Countless web projects rely on proxy servers for performance and security purposes. These practical programs function as a communication interface between client and website and relieve the web server by receiving, editing, routing, and responding to HTTP requests. But because of a security vulnerability known as HTTPoxy, this technique can be abused by attackers for data theft. Applications that are based on the CGI standard (Common Gateway Interface) and configure so-called environmental variables are affected. For example, some programs can read your proxy configurations from the variables, which quickly becomes a problem when criminals manipulate these settings.

What is HTTPoxy?

When a web server communicates with the client of a user via the Common Gateway Interface, the RFC standard 3875 provides that the headers of all sent HTTP requests are stored as environmental variables. The name of this variable consists of the prefix “HTTP_” and the name of the header in uppercase. In this case, the header is “Proxy”, which automatically generates the variable HTTP_PROXY. This is given as the default configuration of proxy settings. If the CGI application reaches or executes a request containing HTTP_PROXY, it’s redirected via the corresponding proxy server.

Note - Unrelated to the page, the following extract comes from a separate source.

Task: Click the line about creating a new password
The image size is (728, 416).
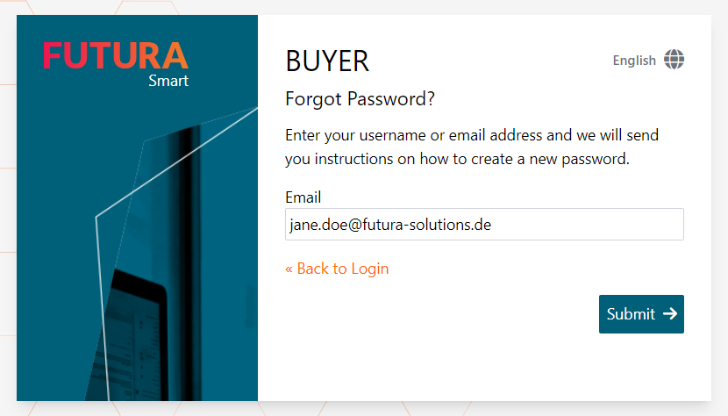Action: 457,160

These described circumstances allow an attacker to put their own proxy server into play, and use it to get hold of confidential information. To do this, it sends an HTTP request with the header Proxy and a corresponding value (for example, the IP address of the proxy), so that future user requests – incoming or outgoing – will be redirected to them. Depending on the scenario chosen, the attacker can then either return their own data at will or directly read the user’s input data.

An inevitable security vulnerability?

The vulnerability, whose name has no special meaning, was caught for the first time in March 2001. The programmer Randal L. Schwartz detected HTTPoxy in the Perl library libwww-perl and told Gisle Aas, the developer of the library. The vulnerability was immediately closed in Update 5.51 by modifying the variable name through which the proxy configuration could be controlled to CGI_HTTP_PROXY. In the same year, the vulnerability was also detected in the data transfer program curl, and the developer Daniel Stenberg adapted the software so that only the lowercase variant http_proxy could determine the proxy server – while at the same time advising that this was fundamentally insufficient for Microsoft systems. In current Windows versions, the problem no longer exists.

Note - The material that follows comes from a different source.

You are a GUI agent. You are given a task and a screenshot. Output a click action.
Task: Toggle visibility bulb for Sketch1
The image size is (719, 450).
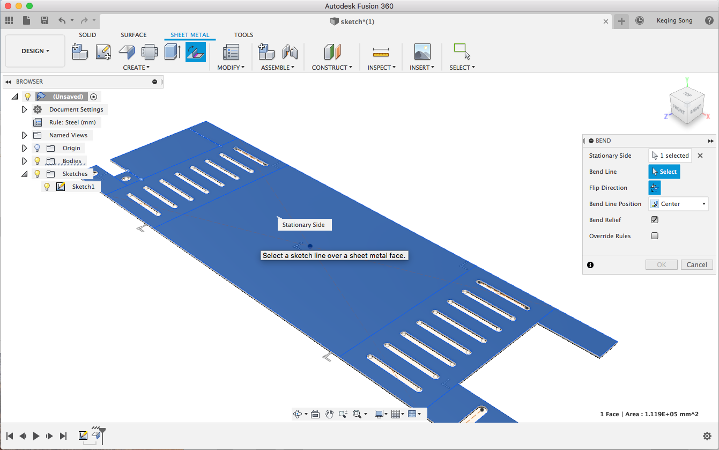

Around a decade later, in July 2012, the Ruby team came across the long-forgotten HTTPoxy problem when they implemented the NET::HTTP class, an HTTP client API for Ruby applications. To get around the problem, they set HTTP_PROXY and others under the status of a standard variable. In the following years, the web server applications NGINX (2013) and Apache (2015) became some of the most prominent cases in which attentive users informed the developers about a potential danger.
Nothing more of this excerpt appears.